Friday, January 4, 2013

Learning to fly




I often find myself struggling. With what? Well, a lot of things. I struggle with contentment, I struggle with Joy, I struggle with peace, and a knowledge that everything will be ok. I struggle with those aspects of my faith that are generally considered things that "mature" Christians do, such as going to church every Sunday, or even spending a few minutes doing my devotions. But what I find myself struggling with most of all is my faith.

You see, all those other things I struggle with really boil down to a lack of faith. I don't have the faith to believe that God will really provide for me, so I worry. I don't have the faith to believe that the holding pattern I feel I am in is temporary, so I am discontent. I don't have the faith to believe that God really knows what He is doing in my life, so I fight against it. I refuse to allow Him full control, because I don't really believe that He can do a better job than I can of making my life what I want it to be.
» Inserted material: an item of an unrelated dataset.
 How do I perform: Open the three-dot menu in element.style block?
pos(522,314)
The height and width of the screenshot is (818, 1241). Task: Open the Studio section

How arrogant! How selfish! I say that I am called to serve others, to translate the Bible so that they can have access to the same life changing words that I do. And yet I refuse to treat them as the life jacket that they are. Instead I say I can do it myself. I don't need anyone else's help. I can work 18 hour days, because that's what it will take to pay my loans off. Or, I can feed myself on next to nothing, because if I don't, the money won't be there to pay my bills. I don't need to read my Bible, my novels are more interesting, anyway. I don't like that my life feels like it's not moving forward fast enough, so I'm going to change it. I'm going to do xyz. I'm, I'm I'm.

But that's just it. It's because I too often leave God out of the equation that life feels like it's not moving forward fast enough. It's because I too often leave God out of the equation that I ever HAVE to work an 18 hour day. It's because I leave God out of the equation that I HAVE to do it on my own. And quite frankly, that's just plain exhausting.
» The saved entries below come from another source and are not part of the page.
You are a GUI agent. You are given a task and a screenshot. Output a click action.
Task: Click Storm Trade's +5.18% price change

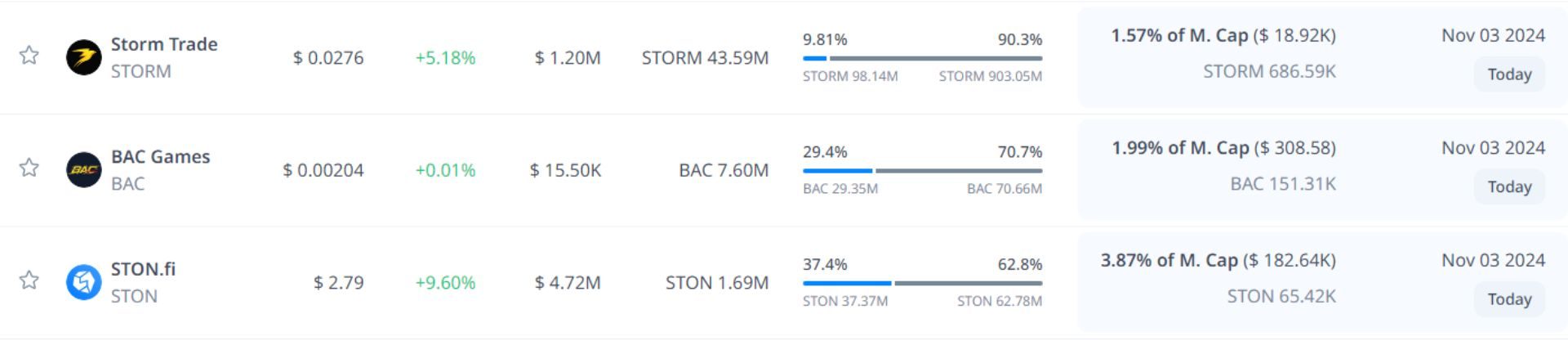pyautogui.click(x=445, y=58)
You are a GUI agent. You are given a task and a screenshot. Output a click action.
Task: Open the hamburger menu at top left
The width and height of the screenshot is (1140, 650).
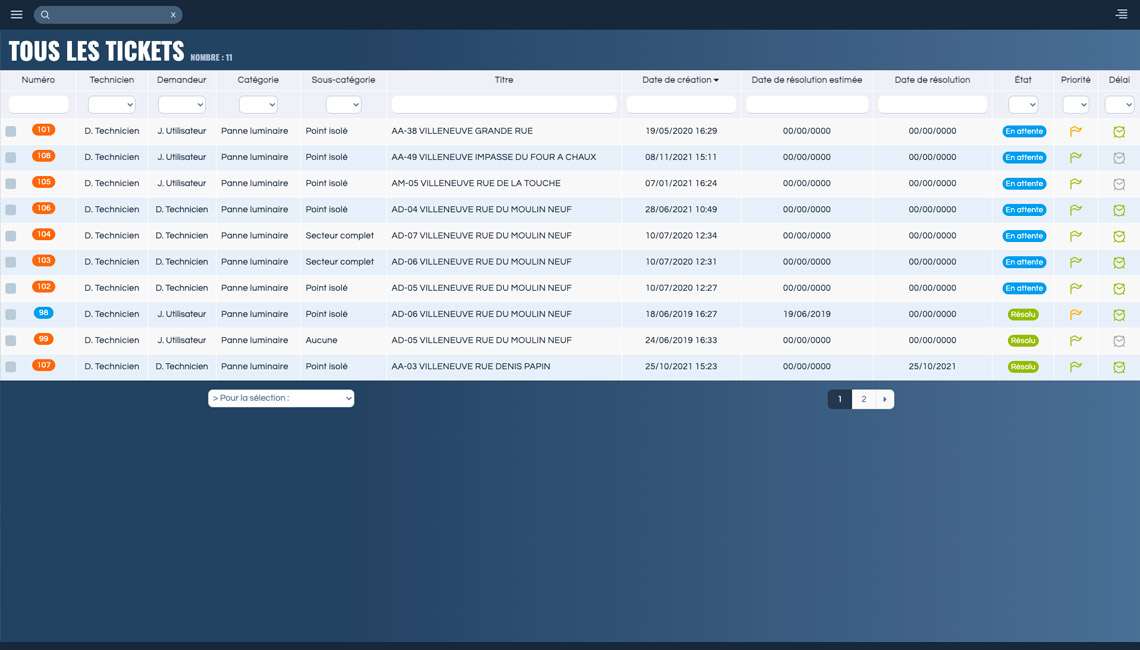16,15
Well, God decided to pursue me from a different direction, this time. He did it through one of my books. For Christmas, I got a few Ted Dekker books, two of which were the Caleb books, Blessed Child, and A Man Called Blessed. Co-written by Dekker and Bill Bright, they are the story of a boy raised in Ethiopia, who comes to America, and takes the world by storm. In the second book, we see him all grown up, after being taken back to Ethiopia, and how he has changed. You see, in the first book, he has the power to heal. In the second book, he has become like every other Christian you might think of in America. He is normal. But he doesn't have to be. He is because he has "misplaced his love." Through a series of events, he winds up in the desert, with a band of monks. These monks do nothing but live for God. They pray, they eat, they interact with each other, and all of it is done to the glory of God. There is one thing about them, however. They have power. God's power. They are truly living out their faith. It is this run in with the Monks that shifts Caleb's perspective back to where it was when he was a child. It brings his focus back to God, and he again begins to display power. Not healing this time, but the ability to influence people in order to prevent a fair amount of chaos that would have resulted had he not been able to influence them.

Here's the thing, though. These books are all about faith. I think my favorite line was when Caleb is talking to the head Monk, Father Hadane, and in an attempt to understand what he is being told, Caleb clarifies that "If I say I believe, but do not follow, then I do not believe at all." That's it right there. The whole point of everything is belief. And what is belief without action? "Faith without works is dead." I always thought that meant that if we said we were Christians, we needed to do good things because that is what Christ would have done. But in this case, I think it more clearly applies to living out the knowledge that Christ is the one who is caring for us. It isn't anything I can do. I've seen enough lately that you would think I would understand this by now. It's all about taking the leap of faith, and allowing Christ to catch you. Like cliff diving. Like a trapeze artist who lets go of the bar because he knows his partner will catch him.

Faith is like that. It requires that we step out into what looks like thin air, knowing that Christ is there to keep us from falling. Most of the time, I don't even realize that I'm still holding on for dear life to that which I think will save me, when all it's doing is preventing me from the exhilaration of flying. 

Father God, I want to see. I believe Lord, help my unbelief! I don't want to be blinded by my doubts, or my fears. I don't want to be frustrated by my failures, or lack of progress. Lord, I want to do things at your pace, in your will. Rushing things will only result in a half-baked attempt at greatness. I don't want my life to be nothing but shadows of what you have planned. Help me Lord to slow down, and appreciate what I have. Help me to see you in everything as I live the life you have given me. Help me to not look to the past, to try to change it, and help me to not look too much into the future, to arrive there before it is time. Help me to live in today, and to be grateful for what you have given me here and now. Amen.